:: Aim of the exercise ::
Copy the records below, starting at the line containing "Click the application icon in the title bar" and ending at the end of the records, with the requests included. Multiply each coordinate in the answers by 1.6 and round it to a whole number, rounding halves up.

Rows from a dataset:

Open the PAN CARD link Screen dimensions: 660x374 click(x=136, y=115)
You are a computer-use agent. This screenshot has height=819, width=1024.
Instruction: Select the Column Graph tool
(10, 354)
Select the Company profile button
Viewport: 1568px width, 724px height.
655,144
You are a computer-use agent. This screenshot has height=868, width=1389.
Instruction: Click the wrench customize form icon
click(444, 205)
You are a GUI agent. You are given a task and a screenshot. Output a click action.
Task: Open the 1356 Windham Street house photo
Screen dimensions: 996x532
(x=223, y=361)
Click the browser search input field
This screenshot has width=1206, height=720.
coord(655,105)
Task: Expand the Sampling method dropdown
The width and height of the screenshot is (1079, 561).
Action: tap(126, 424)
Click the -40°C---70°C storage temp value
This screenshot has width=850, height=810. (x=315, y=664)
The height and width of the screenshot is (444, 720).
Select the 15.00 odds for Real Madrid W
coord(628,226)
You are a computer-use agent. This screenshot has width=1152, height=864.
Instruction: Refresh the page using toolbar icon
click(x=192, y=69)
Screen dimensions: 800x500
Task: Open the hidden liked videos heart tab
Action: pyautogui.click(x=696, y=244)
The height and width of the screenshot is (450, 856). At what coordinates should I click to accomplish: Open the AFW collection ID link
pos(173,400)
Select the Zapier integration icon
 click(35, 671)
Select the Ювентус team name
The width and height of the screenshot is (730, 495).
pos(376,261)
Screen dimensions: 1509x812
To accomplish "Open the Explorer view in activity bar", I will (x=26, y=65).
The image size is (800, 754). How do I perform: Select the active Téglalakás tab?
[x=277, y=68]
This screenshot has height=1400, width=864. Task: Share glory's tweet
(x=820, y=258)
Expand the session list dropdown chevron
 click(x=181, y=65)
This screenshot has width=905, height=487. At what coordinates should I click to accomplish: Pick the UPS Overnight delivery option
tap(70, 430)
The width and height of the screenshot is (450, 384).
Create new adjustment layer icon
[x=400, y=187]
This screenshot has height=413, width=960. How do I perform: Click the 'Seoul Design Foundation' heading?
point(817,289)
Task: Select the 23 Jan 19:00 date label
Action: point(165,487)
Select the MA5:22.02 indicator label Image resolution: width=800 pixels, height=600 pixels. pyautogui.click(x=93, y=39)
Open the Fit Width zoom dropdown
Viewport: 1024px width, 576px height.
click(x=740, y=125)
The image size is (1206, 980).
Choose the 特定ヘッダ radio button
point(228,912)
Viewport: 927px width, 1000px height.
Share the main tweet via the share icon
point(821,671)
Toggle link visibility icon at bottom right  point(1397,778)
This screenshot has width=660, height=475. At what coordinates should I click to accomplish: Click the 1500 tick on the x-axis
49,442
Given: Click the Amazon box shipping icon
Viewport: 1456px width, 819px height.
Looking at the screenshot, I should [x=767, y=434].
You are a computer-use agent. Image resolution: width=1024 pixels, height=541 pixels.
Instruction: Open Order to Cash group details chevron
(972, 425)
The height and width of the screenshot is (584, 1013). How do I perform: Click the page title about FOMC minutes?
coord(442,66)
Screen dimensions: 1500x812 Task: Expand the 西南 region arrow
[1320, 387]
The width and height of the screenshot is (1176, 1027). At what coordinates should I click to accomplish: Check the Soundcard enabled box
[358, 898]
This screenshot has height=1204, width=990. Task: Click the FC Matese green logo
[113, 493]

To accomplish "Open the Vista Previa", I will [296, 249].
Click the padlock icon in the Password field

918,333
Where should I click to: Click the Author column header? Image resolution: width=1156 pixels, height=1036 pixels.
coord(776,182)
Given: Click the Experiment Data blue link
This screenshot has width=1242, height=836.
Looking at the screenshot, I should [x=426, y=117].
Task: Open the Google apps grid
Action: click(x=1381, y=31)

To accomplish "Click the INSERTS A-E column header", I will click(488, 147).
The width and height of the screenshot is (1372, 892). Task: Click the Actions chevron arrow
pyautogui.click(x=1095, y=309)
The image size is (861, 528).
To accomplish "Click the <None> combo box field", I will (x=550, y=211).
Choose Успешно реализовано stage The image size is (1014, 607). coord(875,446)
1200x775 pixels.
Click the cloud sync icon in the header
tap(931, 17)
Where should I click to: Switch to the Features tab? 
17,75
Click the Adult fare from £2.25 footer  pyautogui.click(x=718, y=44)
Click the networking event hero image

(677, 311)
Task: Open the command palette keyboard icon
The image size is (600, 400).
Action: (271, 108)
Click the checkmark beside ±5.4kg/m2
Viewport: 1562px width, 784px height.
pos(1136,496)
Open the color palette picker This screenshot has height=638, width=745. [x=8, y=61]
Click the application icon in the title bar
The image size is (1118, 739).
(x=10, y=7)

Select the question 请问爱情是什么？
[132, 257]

:: Result for this exercise ::
Click the application icon in the title bar
The image size is (1118, 739).
(x=16, y=11)

Select the question 请问爱情是什么？
[211, 411]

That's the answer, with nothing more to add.